TASK DIRECTIONS - Reproduce the material from the line containing "Image resolution: width=540" through the line containing "Viewport: 2397px width, 1540px", swapping "Save All" for "Save Project" and changing nothing else.

DATA FOR THIS EXERCISE -
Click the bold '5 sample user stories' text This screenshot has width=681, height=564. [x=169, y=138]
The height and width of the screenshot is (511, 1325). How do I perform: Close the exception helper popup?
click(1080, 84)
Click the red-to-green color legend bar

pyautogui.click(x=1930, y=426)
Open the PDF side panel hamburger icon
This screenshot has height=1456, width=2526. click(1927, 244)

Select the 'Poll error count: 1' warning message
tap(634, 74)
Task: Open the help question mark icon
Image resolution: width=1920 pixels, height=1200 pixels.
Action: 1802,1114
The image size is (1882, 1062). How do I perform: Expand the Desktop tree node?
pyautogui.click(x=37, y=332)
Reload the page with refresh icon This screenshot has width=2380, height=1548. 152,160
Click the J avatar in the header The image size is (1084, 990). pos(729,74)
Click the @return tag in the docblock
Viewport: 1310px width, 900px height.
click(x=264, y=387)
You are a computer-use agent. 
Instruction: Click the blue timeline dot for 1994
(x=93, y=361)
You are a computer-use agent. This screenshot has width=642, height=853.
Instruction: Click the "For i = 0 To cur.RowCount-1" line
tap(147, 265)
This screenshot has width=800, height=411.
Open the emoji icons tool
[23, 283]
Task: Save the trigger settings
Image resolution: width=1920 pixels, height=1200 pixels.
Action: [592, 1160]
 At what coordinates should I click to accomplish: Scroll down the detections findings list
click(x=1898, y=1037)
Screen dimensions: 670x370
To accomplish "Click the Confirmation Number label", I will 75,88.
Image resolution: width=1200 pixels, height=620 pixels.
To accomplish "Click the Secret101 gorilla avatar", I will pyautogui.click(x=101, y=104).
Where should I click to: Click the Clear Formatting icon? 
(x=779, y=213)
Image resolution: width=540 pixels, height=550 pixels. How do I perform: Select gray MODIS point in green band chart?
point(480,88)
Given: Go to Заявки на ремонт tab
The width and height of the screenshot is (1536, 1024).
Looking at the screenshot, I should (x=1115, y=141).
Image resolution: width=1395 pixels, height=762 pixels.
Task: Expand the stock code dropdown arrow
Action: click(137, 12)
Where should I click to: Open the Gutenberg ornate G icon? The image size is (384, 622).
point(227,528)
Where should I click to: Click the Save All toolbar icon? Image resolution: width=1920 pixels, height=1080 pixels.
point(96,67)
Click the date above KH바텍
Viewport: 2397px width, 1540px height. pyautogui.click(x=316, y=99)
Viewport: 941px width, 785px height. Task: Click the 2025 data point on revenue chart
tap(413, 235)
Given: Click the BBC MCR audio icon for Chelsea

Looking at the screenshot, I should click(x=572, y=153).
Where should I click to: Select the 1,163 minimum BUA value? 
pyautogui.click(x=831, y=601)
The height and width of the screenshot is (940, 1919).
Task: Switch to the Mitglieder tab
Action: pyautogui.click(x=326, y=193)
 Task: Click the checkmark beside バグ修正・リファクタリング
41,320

RESULT BELOW -
Image resolution: width=540 pixels, height=550 pixels. How do I perform: Select gray MODIS point in green band chart?
point(480,88)
Given: Go to Заявки на ремонт tab
The width and height of the screenshot is (1536, 1024).
Looking at the screenshot, I should (x=1115, y=141).
Image resolution: width=1395 pixels, height=762 pixels.
Task: Expand the stock code dropdown arrow
Action: click(137, 12)
Where should I click to: Open the Gutenberg ornate G icon? The image size is (384, 622).
point(227,528)
Where should I click to: Click the Save Project toolbar icon? Image resolution: width=1920 pixels, height=1080 pixels.
point(96,67)
Click the date above KH바텍
Viewport: 2397px width, 1540px height. pyautogui.click(x=316, y=99)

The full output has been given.